# [Your objective]
Carry the essay on the Google Art Project further, picking up after its final sentence below.

# [Text excerpt]
Virtual Gallery Tour



One of the main features of the Google Art Project is the ability to walk through museums’ floor plans. Similar to the “Street View” option on Google Maps, the Virtual Gallery Tour allows visitors to navigate through collections from a first-person perspective with directional controls. This produces a completely unique experience for users that can be linked with Benjamin’s concepts of aura and ritual. Benjamin was interested in the idea that a work of art loses its aura, or unique characteristics, when it is reproduced. The aura of a piece of art is inseparable from its ritualistic basis, whether that ritual is religious or secular. However, Benjamin was quick to point out that works of art produced through mechanical means (such as a photograph) have successfully removed this ritualistic aspect. In the Virtual Gallery Tour, the works of art are not being reproduced as static images. Instead, they are being reproduced within an environment that possesses a ritualistic aura. It might be necessary to then analyze the Google Art Project’s efforts to substitute the realness of a museum in terms of what Baudrillard might consider to be a simulation. The meaning making involved in physically standing inside of a museum may possess a uniqueness that cannot be successfully recreated through the Google Art Project. There are no other visitors in the room with you, you are not able to smell the slow decay of the paintings, and you will never have the experience of repeatedly asking security guards where the exit is located. Are these experiences necessary to absorb and create meaning from a work of art? It may depend on the piece of art and the person.


 

Artwork View

Another feature of the Google Art Project is Artwork View, in which a visitor may roll over a piece of artwork and zoom in to the details. This feature is reminiscent of the advent of the close-up, in which a filmmaker may fill the frame with one detail of an object. Benjamin wrote that this technological advancement served to heighten a person’s “apperception (Benjamin XIII).” Close-ups expand the viewer’s sense of space. Details of objects or movements that had before seemed mundane or nearly invisible (the tremor of a hand, scratches on a doorknob, a drop of condensation running down a glass, etc.) became sources of intense analysis. If these close-ups fill the screen, then the audience has no choice but to become aware of these new optical angles. The same could be said of the Artwork View function. This zoom-in feature allows users to expand their fields of vision and make note of details that might not have been perceptible while in the physical presence of the artifact. A visitor at a museum may be scolded for getting too close to an artifact, and our eyes do not have the optical zoom features of a camera. Consequently, the Artwork View option may have a similar effect on viewers as the close-up did on film audiences. This could result in a Google Art Project user developing a different interpretation of the piece than if she or he relied on her or his own eyesight to view the artifact.

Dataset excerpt
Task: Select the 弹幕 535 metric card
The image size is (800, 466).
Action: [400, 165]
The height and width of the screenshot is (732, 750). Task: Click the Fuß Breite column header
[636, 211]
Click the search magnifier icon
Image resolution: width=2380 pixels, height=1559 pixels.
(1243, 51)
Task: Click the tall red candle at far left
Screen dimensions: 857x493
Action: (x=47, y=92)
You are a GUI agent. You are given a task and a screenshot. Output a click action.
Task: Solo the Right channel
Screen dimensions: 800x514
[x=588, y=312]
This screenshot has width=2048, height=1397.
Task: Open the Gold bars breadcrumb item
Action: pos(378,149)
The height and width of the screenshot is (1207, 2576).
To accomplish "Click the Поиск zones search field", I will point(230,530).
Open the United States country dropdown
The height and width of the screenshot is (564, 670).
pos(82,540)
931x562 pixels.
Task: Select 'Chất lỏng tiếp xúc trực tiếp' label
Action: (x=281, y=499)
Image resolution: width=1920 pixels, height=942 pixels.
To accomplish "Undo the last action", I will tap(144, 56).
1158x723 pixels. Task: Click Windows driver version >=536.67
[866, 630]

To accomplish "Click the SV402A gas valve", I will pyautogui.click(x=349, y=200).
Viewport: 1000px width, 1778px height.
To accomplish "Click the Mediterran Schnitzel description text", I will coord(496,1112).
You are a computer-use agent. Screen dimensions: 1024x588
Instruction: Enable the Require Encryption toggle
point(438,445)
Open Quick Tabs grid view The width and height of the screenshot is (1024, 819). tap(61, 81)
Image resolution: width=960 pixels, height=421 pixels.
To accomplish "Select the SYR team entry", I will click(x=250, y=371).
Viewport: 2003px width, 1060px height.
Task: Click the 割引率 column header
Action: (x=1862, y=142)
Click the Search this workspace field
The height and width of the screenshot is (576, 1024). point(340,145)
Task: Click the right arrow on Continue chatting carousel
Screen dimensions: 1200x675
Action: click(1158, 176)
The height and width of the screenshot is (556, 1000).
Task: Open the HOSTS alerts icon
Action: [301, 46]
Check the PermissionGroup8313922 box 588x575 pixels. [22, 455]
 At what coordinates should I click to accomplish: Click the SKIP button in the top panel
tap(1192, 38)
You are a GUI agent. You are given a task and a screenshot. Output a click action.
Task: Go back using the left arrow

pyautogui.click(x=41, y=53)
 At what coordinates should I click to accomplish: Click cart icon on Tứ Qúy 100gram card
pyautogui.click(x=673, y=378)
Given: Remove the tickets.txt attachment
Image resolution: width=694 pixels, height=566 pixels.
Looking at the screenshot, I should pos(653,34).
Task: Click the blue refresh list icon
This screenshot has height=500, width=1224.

# [Result of the exercise]
Artwork Collection

The Artwork Collection function allows users to “save” a piece of artwork to her or his “collection”. Consequently, the concept of a gallery is reproduced digitally so that any user could take on the role of an art collector. Similar to the Virtual Gallery Tour, the Artwork Collection may inadvertently remove the ritual value and/or uniqueness of an artifact. The artifact is digitally reproduced within a user’s collection, and subsequently removed from its physical place within a collection. This change in environment could be considered a paradigmatic alteration that may have a large impact on the ways in which the artwork is perceived by the user. Additionally, Google Art Project emphasizes the fact that users can personalize their own collections. We are encouraged to organize the artwork according to our own tastes. Therefore, users can transfer artworks out of their environments and then rearrange them or place them next to artworks that are physically located halfway around the world. This significantly alters the meaning making process involved in viewing the artwork.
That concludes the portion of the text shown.